- 預設情況下,查詢按照相關度算分排序,返回前10條記錄
- 容易理解的分頁方案
- From : 開始位置
- Size:期望獲取文件的總數
- ES 天生就是分散式,查詢資訊,但是資料分別儲存在多個分片,多臺機器,ES天生就需要滿足排序的需要(按照相關性算分)
- 當一個查詢:From = 990 ,Size =10
- 會在每個分片上先獲取1000個文件。然後,通過Coordinating Node 聚合所有結果。最後在通過排序選取前1000個文件
- 頁數越深,佔用內容越多。為了避免深度分頁帶來的記憶體開銷。
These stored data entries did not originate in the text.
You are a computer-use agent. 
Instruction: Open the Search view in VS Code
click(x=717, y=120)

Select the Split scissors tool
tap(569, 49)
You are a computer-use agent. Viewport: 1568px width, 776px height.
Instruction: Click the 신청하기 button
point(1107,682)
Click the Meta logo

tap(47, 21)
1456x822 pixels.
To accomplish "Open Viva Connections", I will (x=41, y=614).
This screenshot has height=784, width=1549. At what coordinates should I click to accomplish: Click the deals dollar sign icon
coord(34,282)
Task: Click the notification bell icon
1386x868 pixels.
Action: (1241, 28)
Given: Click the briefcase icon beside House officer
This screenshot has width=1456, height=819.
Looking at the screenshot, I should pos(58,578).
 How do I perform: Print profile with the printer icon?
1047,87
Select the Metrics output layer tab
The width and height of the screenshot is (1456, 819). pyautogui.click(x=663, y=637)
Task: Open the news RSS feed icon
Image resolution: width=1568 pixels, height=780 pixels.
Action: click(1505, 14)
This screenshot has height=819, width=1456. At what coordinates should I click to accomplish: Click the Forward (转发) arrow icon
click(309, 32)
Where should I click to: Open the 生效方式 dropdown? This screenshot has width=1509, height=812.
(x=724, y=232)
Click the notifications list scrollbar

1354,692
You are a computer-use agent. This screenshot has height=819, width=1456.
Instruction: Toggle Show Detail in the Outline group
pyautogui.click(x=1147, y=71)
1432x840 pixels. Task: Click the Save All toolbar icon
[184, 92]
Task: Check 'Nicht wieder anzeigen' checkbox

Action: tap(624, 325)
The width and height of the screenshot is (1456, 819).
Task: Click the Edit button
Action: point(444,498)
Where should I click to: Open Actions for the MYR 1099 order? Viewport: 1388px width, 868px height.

ES有個設定,預設限定到10000個文件
POST tmdb/_search
{
"from": 10000,
"size": 1,
"query": {
"match_all": {}
}
}
//
- 避免深度分頁的效能問題,可以實時獲取下一頁文件資訊
- 第一步搜尋需要指定sort,並且保證值是唯一的(可以通過加入_id保證唯一性)
- 然後使用上一次,最後一個文件的sort值進行查詢
POST users/_doc
{"name":"user1","age":10}
POST users/_doc
{"name":"user2","age":11}
POST users/_doc
{"name":"user2","age":12}
POST users/_doc
{"name":"user2","age":13}
POST users/_count
POST users/_search
{
"size": 1,
"query": {
"match_all": {}
},
"sort": [
{"age": "desc"} ,
{"_id": "asc"}
]
}
//返回
{
"took" : 0,
"timed_out" : false,
"_shards" : {
"total" : 1,
"successful" : 1,
"skipped" : 0,
"failed" : 0
},
"hits" : {
"total" : {
"value" : 5,
"relation" : "eq"
},
"max_score" : null,
"hits" : [
{
"_index" : "users",
"_type" : "_doc",
"_id" : "I5aMPW8Bb23XqE-8Pu1n",
"_score" : null,
"_source" : {
"name" : "user2",
"age" : 13
},
"sort" : [
13,
"I5aMPW8Bb23XqE-8Pu1n"
]
}
]
}
}
POST users/_search
{
"size": 1,
"query": {
"match_all": {}
},
"search_after":
[
10,
"H5aMPW8Bb23XqE-8IO1c"
],
"sort": [
{"age": "desc"} ,
{"_id": "asc"}
]
}
- 假設Size是10
- 當查詢990 -100
- 通過唯一排序值定位,將每次要處理的文件都控制在10
- 建立一個快照,有新的資料寫入以後,無法被查詢
- 每次查詢後,輸入上一次的Sroll Id
DELETE users
POST users/_doc
{"name":"user1","age":10}
POST users/_doc
{"name":"user2","age":20}
POST users/_doc
{"name":"user3","age":30}
POST users/_doc
{"name":"user4","age":40}
POST /users/_search?scroll=5m
{
"size": 1,
"query": {
"match_all" : {
}
}
}
POST /_search/scroll
{
"scroll" : "1m",
"scroll_id" : "DXF1ZXJ5QW5kRmV0Y2gBAAAAAAAf3oEWQlQzZnpzdzlRdEdIUDFiRndaQU5BZw=="
}
- Regular
- Scorll
- Pagination
- From 和 Size
- 如何需要深度分頁,則選用Search After